Haddim olmayarak; "Ağabeyler, bizleri bugün Nazım Bey, (Nâzım Özbay) bir araya getirmiştir, gönül isterdi ki, bizler çok daha önceleri bir araya gelelim, bugün burada konuşulanları kendi aramızda müzâkere edelim, belli kararlar alalım, teker teker hiç birimize başkalarının lokomotifinde vagon olmak yakışmaz, ferda ferda, hepimiz başka vagonlara lokomotif olmaya lâyıksız, ama illâ herhangi bir lokomotifin arkasında vagon olmaya razı isek, aramızdan birisini lokomotif yapalım, bizler de onun arkasına vagon olalım. Bizler, şahıslarımız ve temsil iddiasında bulunduğumuz câmialar aynı çeçekten, Gül-ü Muhammedî'den nektar toplamaya çalışanlarız, öyleyse niçin Ebûcehl karpuzundan baldıran toplamaya çalışanların arkasından gidelim, onlara birer vagon olalım. Bizim Anadolu'da, "Su küçüğün, söz büyüğün" diye bir atasözümüz vardır, ama, bendeniz, biraz edepdışı da olsa en küçüğünüz olarak söze girer derim ki; "Haftanın bir gününde, kararlaştıralım, şimdilik salt çay içmek için bir araya gelelim, sohbet edelim, dağılalım. Bir Emr-i Vâkî olarak kabul buyurmazsanız, bizim binada bu maksadlara göre hazırlanmış bir odamız vardır, çok iyi çay demleyen, temizliğine titiz mi titiz, Sıtkı Ağabey (Sıtkı Yurt) var, şeref verirseniz burada toplanabiliriz. Ne toplantıya ne de toplantı yerine itiraz eden oldu. Hemen orada toplantı yeri, gün ve saati kararlaştırıldı...

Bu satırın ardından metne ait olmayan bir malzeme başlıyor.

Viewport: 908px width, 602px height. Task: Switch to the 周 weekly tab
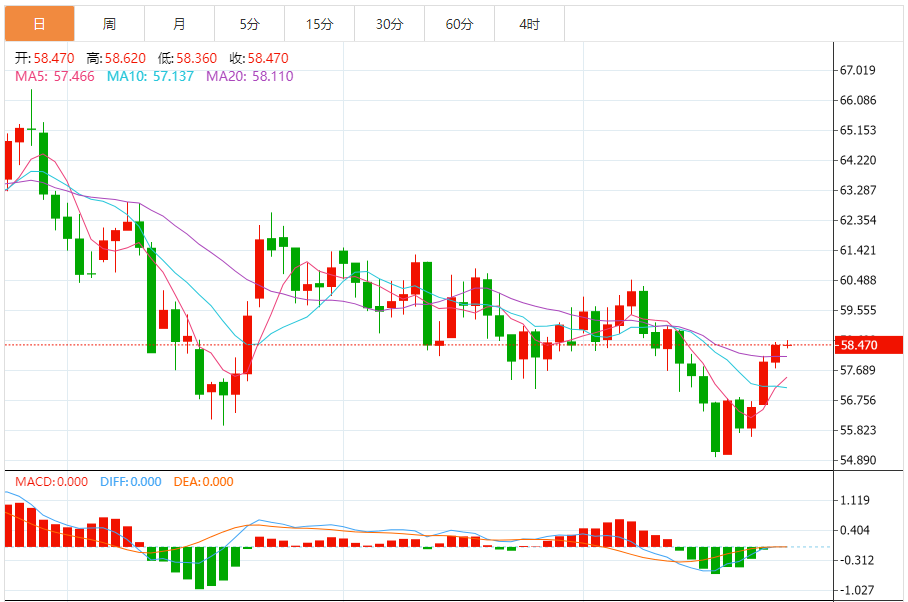coord(109,23)
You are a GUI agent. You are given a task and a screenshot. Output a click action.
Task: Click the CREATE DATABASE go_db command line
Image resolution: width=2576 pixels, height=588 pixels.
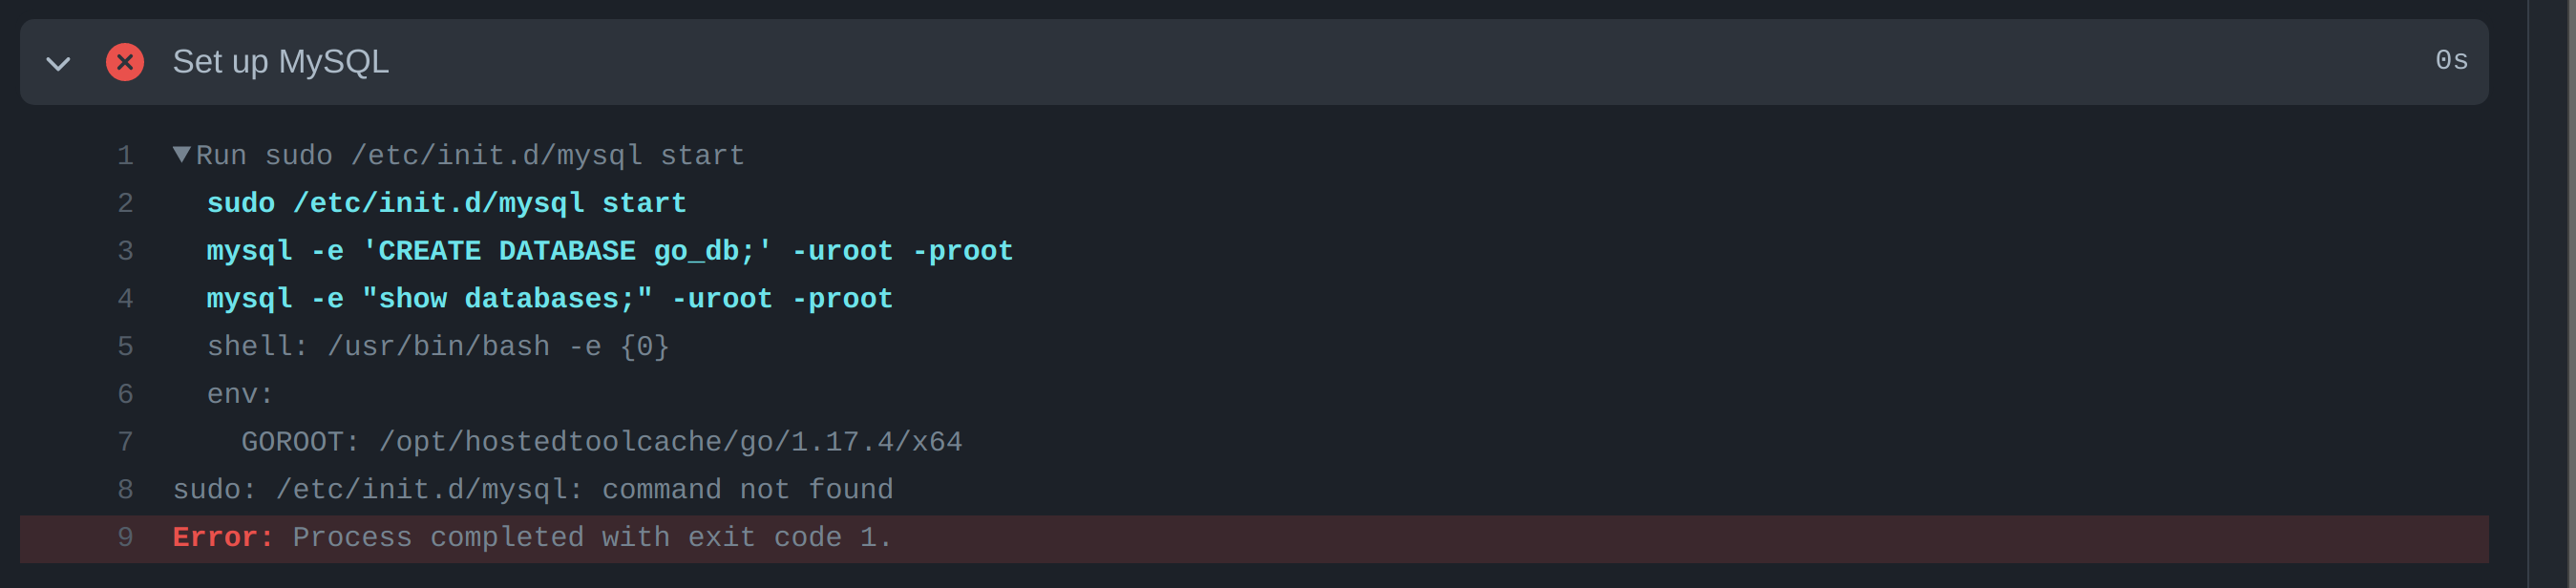click(x=609, y=250)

Salı günleri saat 13:00'da Sultanahmed, İnciliçavuş Sokak No: 27'de bulunan SABAH GAZETESİ idare binasında şimdilik, sadece çay içmek ve sohbette bulunmak üzere toplanacağız.
İlk Salı tam saat 13:00'de misafirlerimiz teşrif ettiler, bu ilk toplantıda ve müteâkip toplantılarda benden başka, Sabah Gazetesinin İmtiyaz Sahibi Muhterem Mehmed Arıkan ve o tarihlerdeki gazetemizin Umûmî Neşriyak Müdürü Merhum İsmail Oğuz Bey de katılmıştı.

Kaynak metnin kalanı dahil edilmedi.